In Pakistan haben zwei neue Zwischenfälle mit Passagiermaschinen Forderungen nach schärferen Sicherheitskontrollen laut werden lassen. Nach dem Flugzeugabsturz bei Islamabad mit 127 Toten kamen heute auf dem Flughafen Karachi rund 150 Insassen einer Boeing 737 mit dem Schrecken davon, als bei der Landung das Fahrwerk brach.

Wie der Sprecher der zivilen Luftfahrtbehörde, Parvez George, mitteilte, gehörte die Maschine der Fluggesellschaft Shaheen Air, einem von drei privaten Anbietern in Pakistan.

Leck in Benzintank

Wenig später mussten den Angaben zufolge auf dem Flughafen von Lahore im Osten des Landes 87 Passagiere einer weiteren Shaheen-Air-Maschine in Sicherheit gebracht werden, nachdem kurz vor dem Start ein Leck in einem Benzintank entdeckt worden war.

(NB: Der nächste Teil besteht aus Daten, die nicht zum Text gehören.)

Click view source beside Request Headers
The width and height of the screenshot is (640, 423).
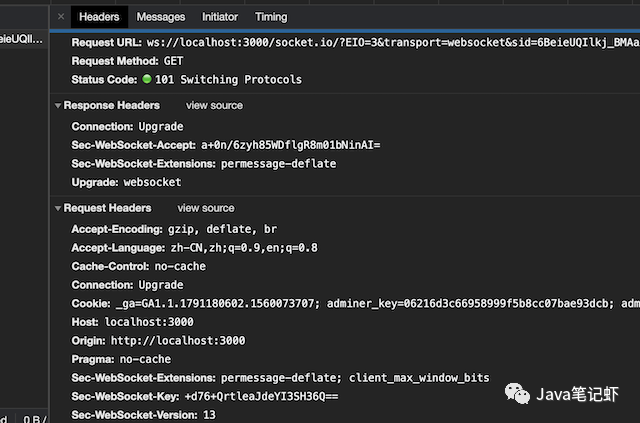tap(206, 208)
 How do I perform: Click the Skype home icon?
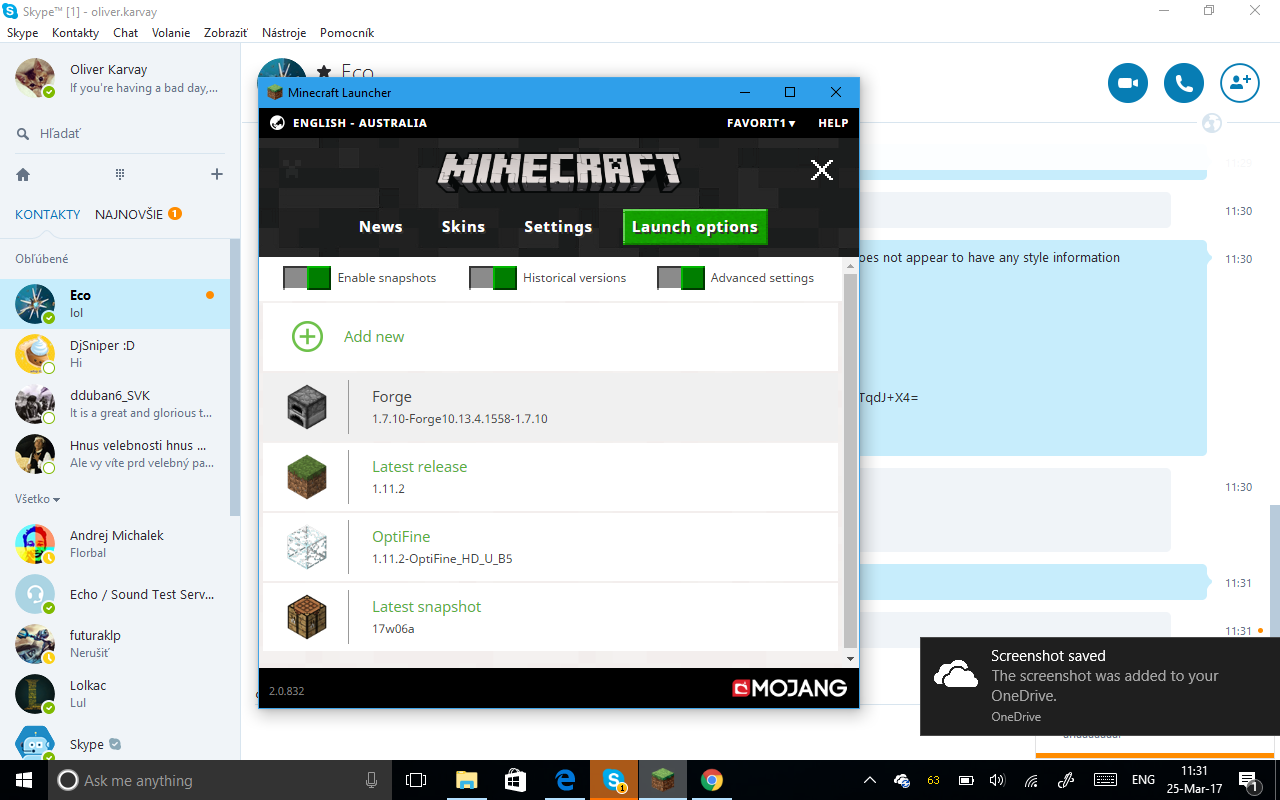(23, 174)
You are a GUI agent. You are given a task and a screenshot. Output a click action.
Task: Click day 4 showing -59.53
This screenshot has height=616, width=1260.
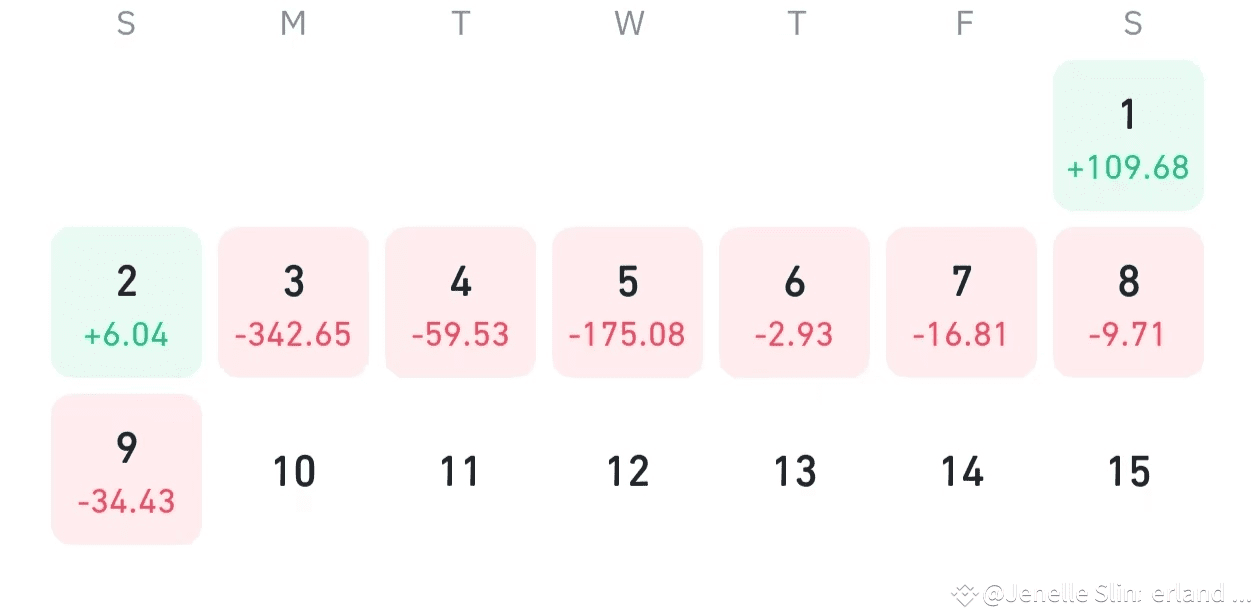460,303
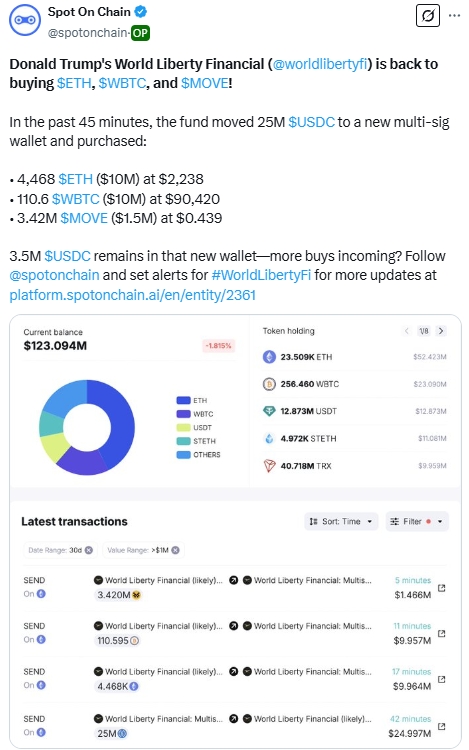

Nach Bekanntwerden der Zwischenfälle habe die Regierung die zivile Luftfahrtbehörde aufgefordert, bei allen Maschinen der privaten Fluggesellschaften die Einhaltung der Sicherheitsstandards zu überprüfen, sagte George.

127 Tote bei Crash im Landeanflug

Am Freitag war eine Boeing 737 der privaten Fluggesellschaft Bhoja Air beim Anflug auf den Flughafen der Hauptstadt Islamabad abgestürzt. Dabei waren alle 127 Insassen ums Leben gekommen. Die Unglücksursache ist noch unklar.